- Work to complete
Rewrite the lines from the one containing "The width and" through the one containing "Screen dimensions: 767x432", replacing "screenshot" with "screen capture" and leaving everything else the same.

- Extracted data
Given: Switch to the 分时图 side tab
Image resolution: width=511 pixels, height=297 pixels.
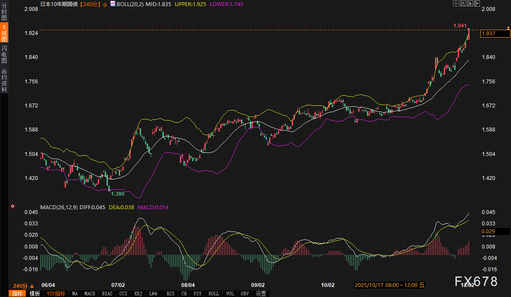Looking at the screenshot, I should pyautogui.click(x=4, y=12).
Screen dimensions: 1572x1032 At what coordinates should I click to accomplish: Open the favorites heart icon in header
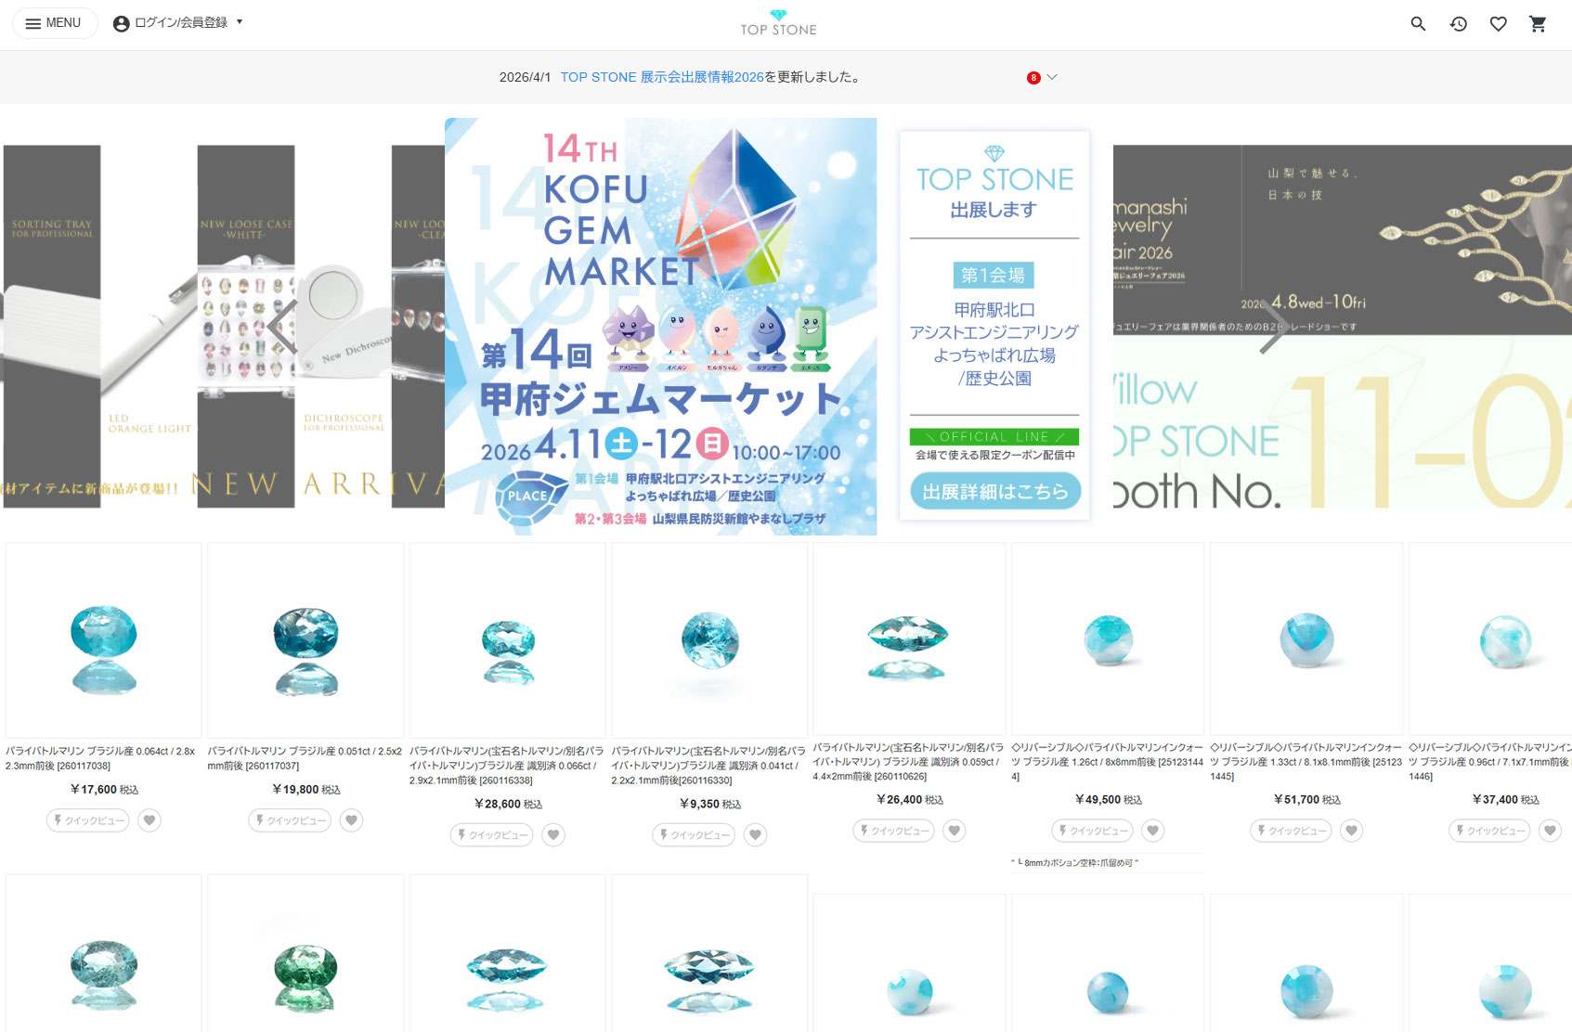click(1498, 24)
* * *
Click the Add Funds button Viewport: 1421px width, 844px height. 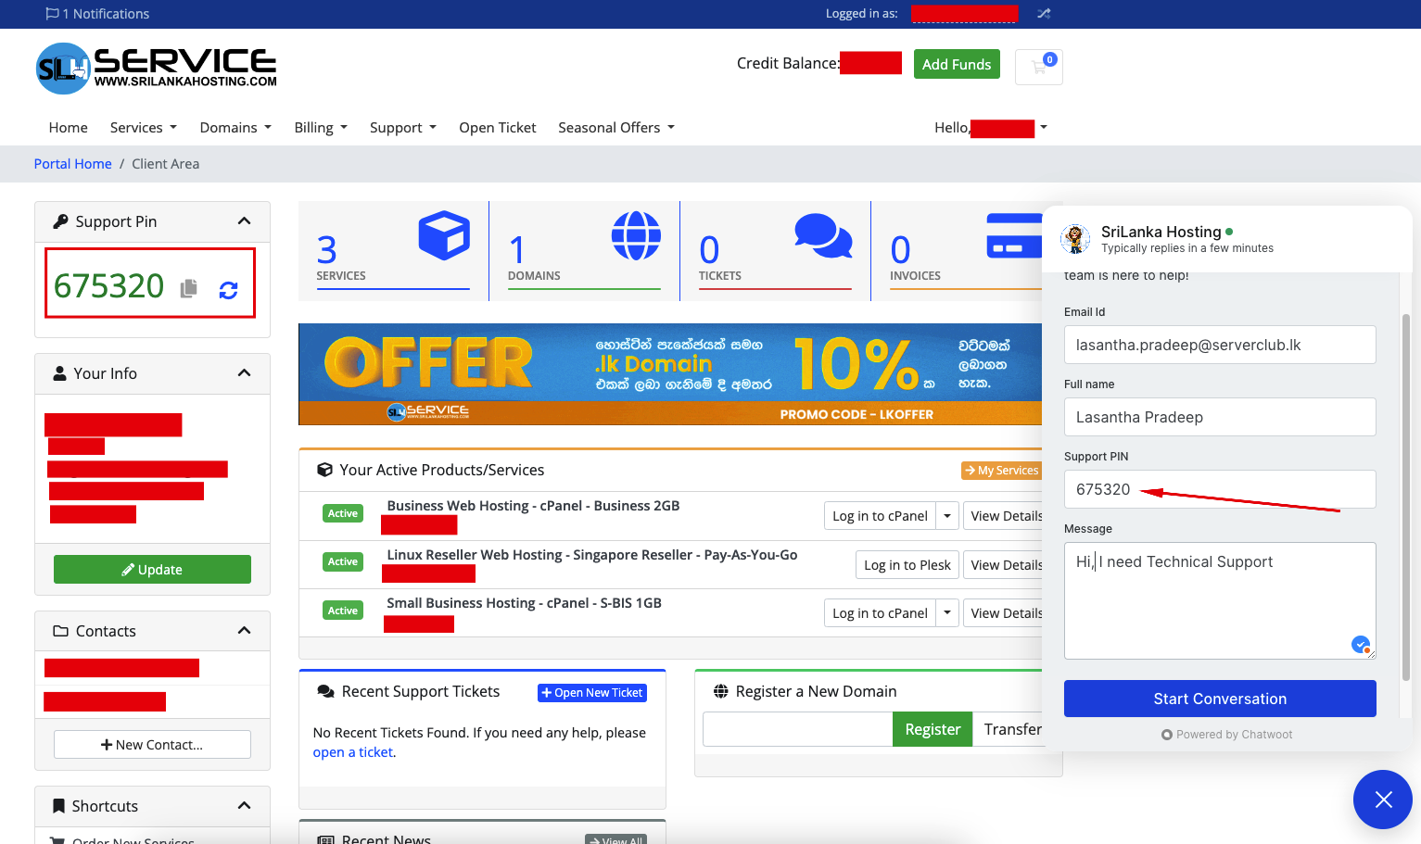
--
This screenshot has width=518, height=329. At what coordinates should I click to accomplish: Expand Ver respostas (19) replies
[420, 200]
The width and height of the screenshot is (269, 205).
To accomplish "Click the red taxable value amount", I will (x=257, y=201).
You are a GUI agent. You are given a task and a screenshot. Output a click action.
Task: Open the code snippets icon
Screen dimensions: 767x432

- Task solution
The width and height of the screen capture is (269, 205).
To accomplish "Click the red taxable value amount", I will (x=257, y=201).
You are a GUI agent. You are given a task and a screen capture. Output a click action.
Task: Open the code snippets icon
Screen dimensions: 767x432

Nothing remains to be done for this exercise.